3 thoughts on ““armies of compassion” ??!!!

  1. Have to agree with you there. Bush and his ilk have become experts at this kind of “doublespeak” to both obscure what’s really happening as well as pander to the religious right that is a big part of their base. Grrr…I wish I had kept a running tally of each candidates “pander” statements last night it would have been like a baseball game. 🙂

  2. 1 + 2 = 3 [= culture_of_what_KIND_of_life?]

    It basically boils down to this:

    1) due to mammalian paternal instincts, it requires much less thought for people to be revolted at the thought of killing cute widdle babies than, for instance, adult human beings who might very well have lives and families and important ideas.

    2) it’s much easier for people to take certain political or ethical stances in the abstract than it is to actually apply them.

    3) I’ll compare the meat industry to the war machine here – just as people who are revolted at the thought of slaughterhouses are not exclusively vegetarian, people who are utterly revolted at the thought of personally committing murder or being an accessory to such are not necessarily against reckless or vindictive war.

    I think you see my point, yes? It’s easy for people to pretend to take certain positions when so many people are [and have no desire not to be] almost religiously disassociated from the implications of those positions, and their grim reality.

    Our culture seems to consider convenience and comfort inalienable rights.

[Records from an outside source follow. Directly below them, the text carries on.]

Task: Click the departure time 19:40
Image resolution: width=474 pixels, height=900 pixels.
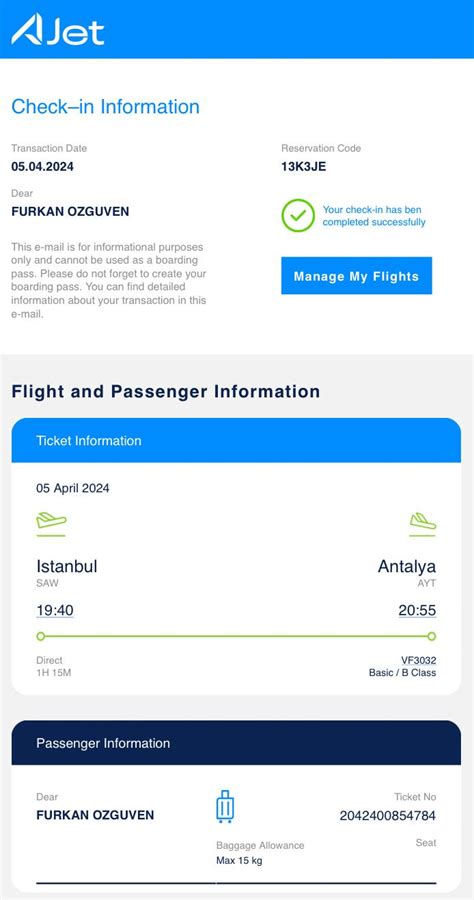Action: [x=55, y=610]
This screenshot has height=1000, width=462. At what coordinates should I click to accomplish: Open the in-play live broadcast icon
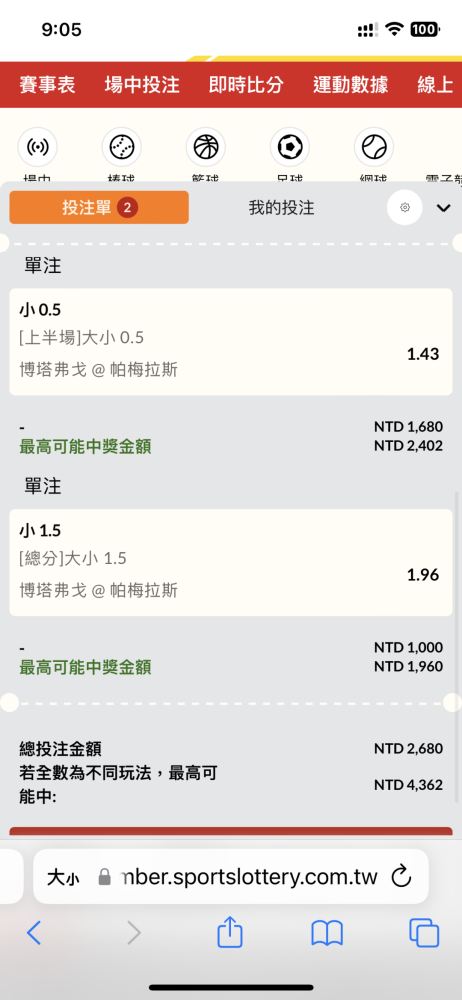(38, 147)
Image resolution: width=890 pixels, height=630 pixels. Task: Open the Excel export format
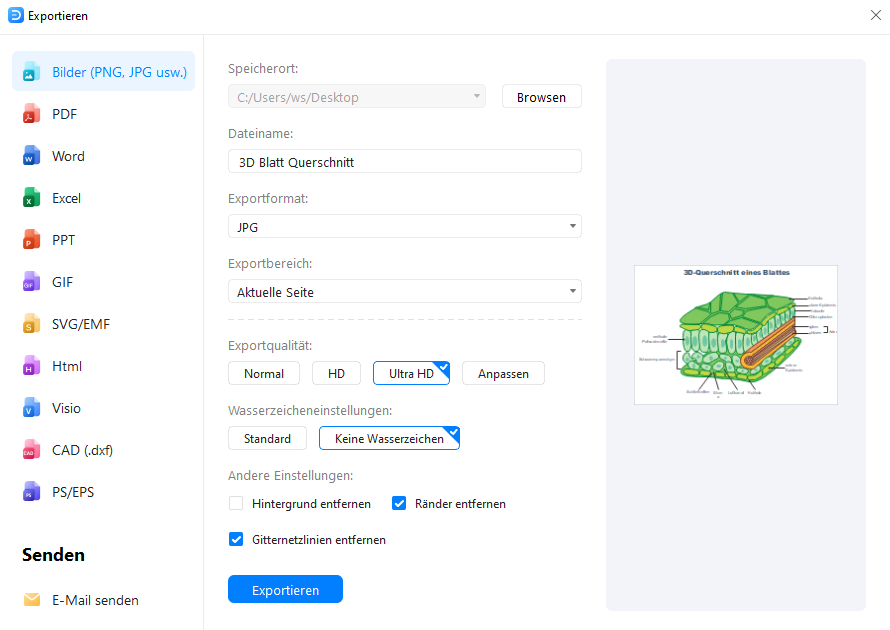pos(68,197)
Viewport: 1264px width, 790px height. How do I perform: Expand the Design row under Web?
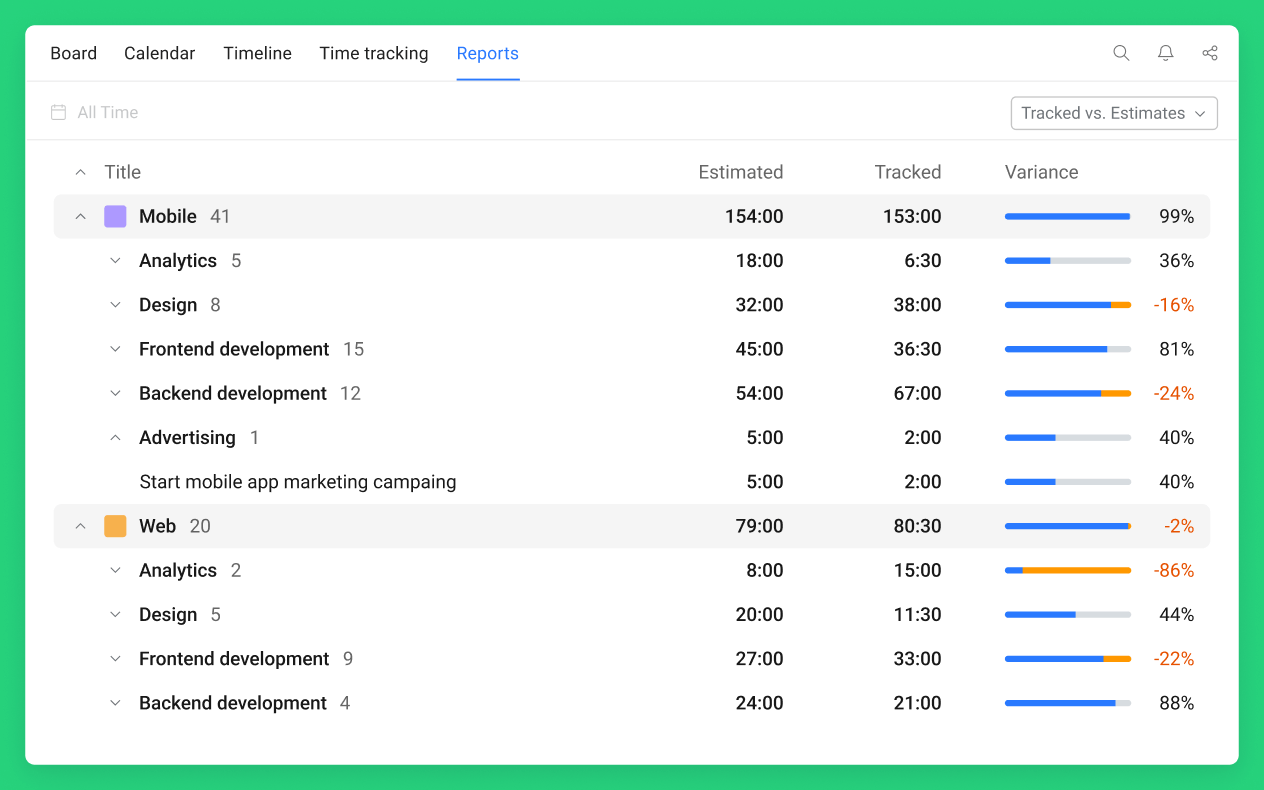coord(115,614)
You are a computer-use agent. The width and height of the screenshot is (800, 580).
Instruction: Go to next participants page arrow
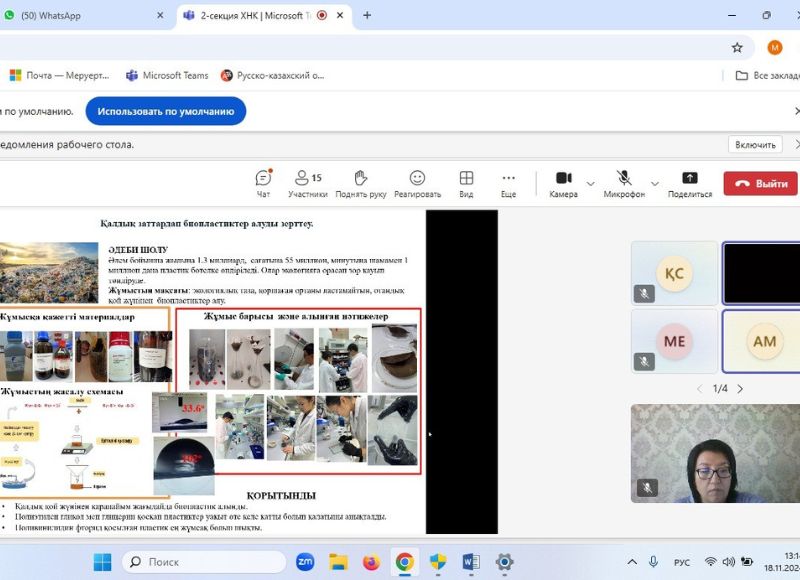coord(739,388)
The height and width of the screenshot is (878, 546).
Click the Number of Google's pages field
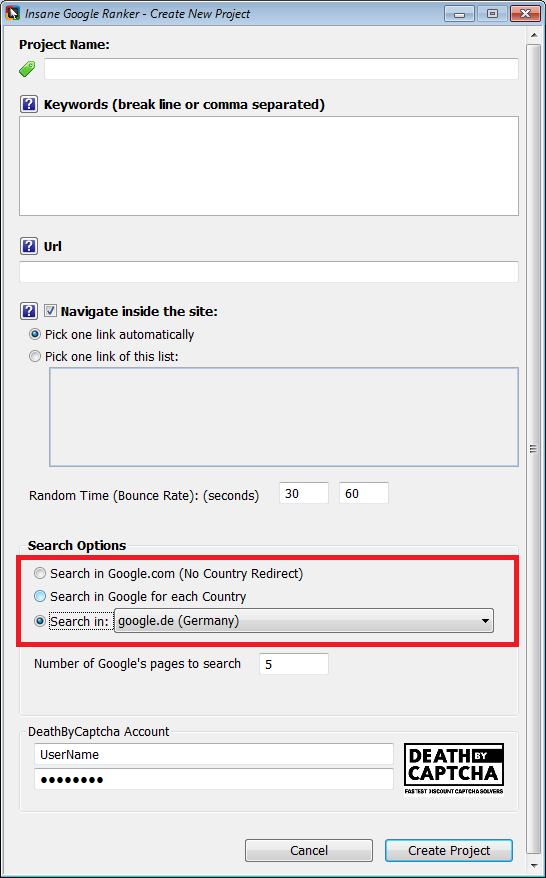pos(294,664)
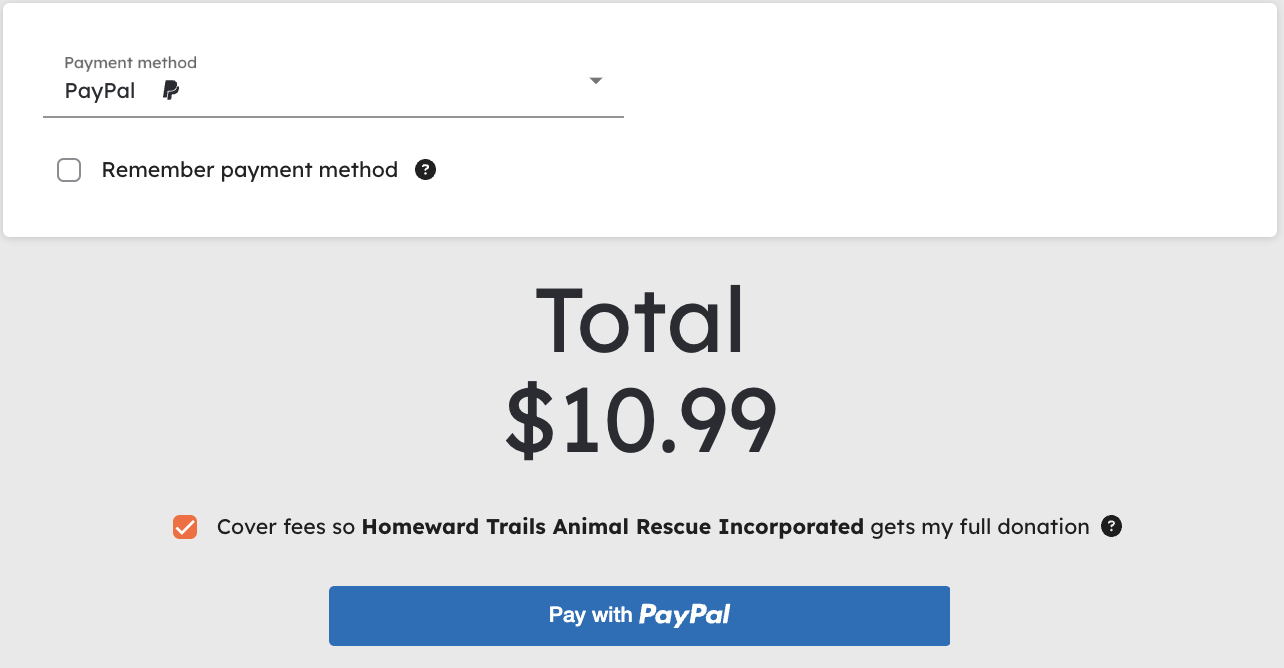Click the Payment method field label

[x=131, y=62]
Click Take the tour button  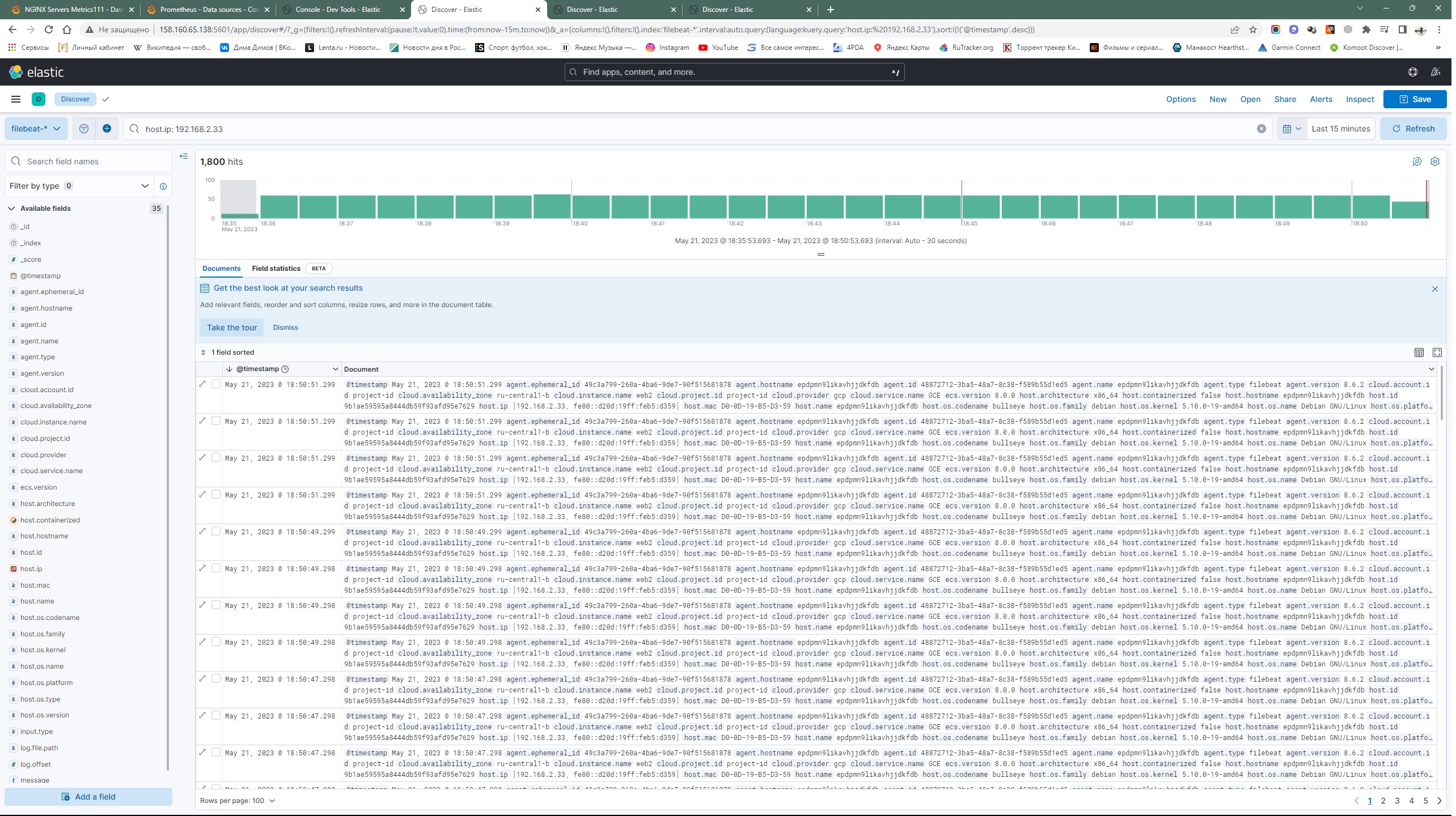tap(231, 327)
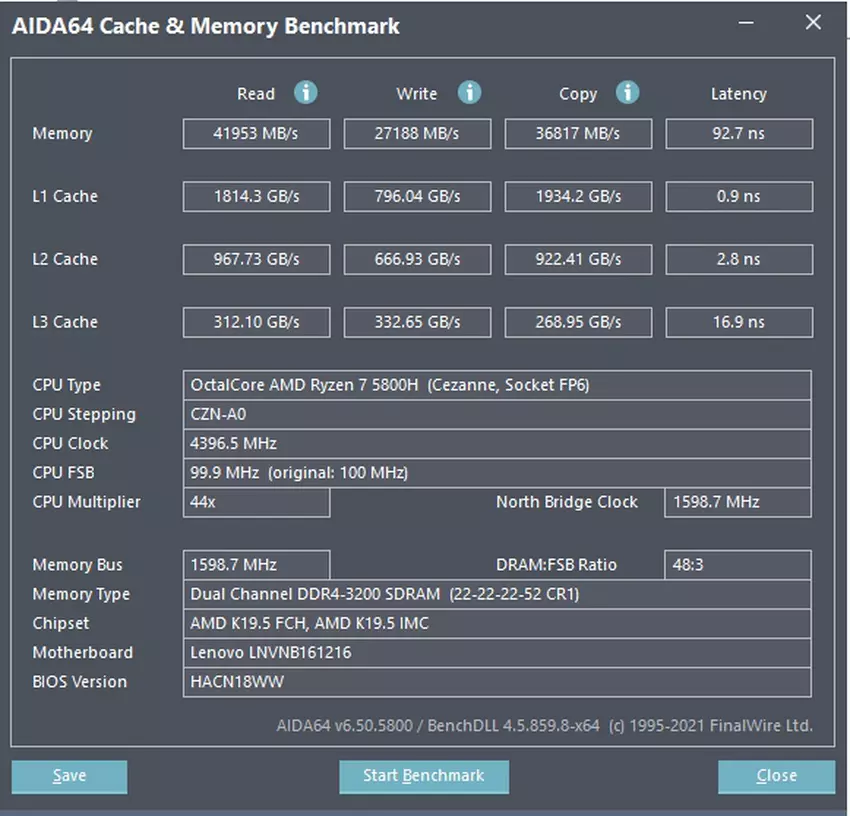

    I don’t see how people who willfully live like barely-sentient plastic-covered sheep-shaped sofa cushions can possibly be expected to make responsible decisions about what is and is not ethical or even sensible. I don’t see how their psychologically-underdeveloped opinions on such matters can even be taken seriously.

    The fact that such people are allowed to vote really fucking bothers me. Because, inevitably, they are going to vote the rest of us back into feudal serfdom right along with them. As long as the feudal serfdom in question includes affordable gas prices and big-screen televisions, and conveniently packaged everything available at a shopping center near you!

    Oh, and the sacred miracle of childbirth. We’re gonna need a lot more food-service workers, after all. And gas station attendants. And people to build bigger cars and televisions.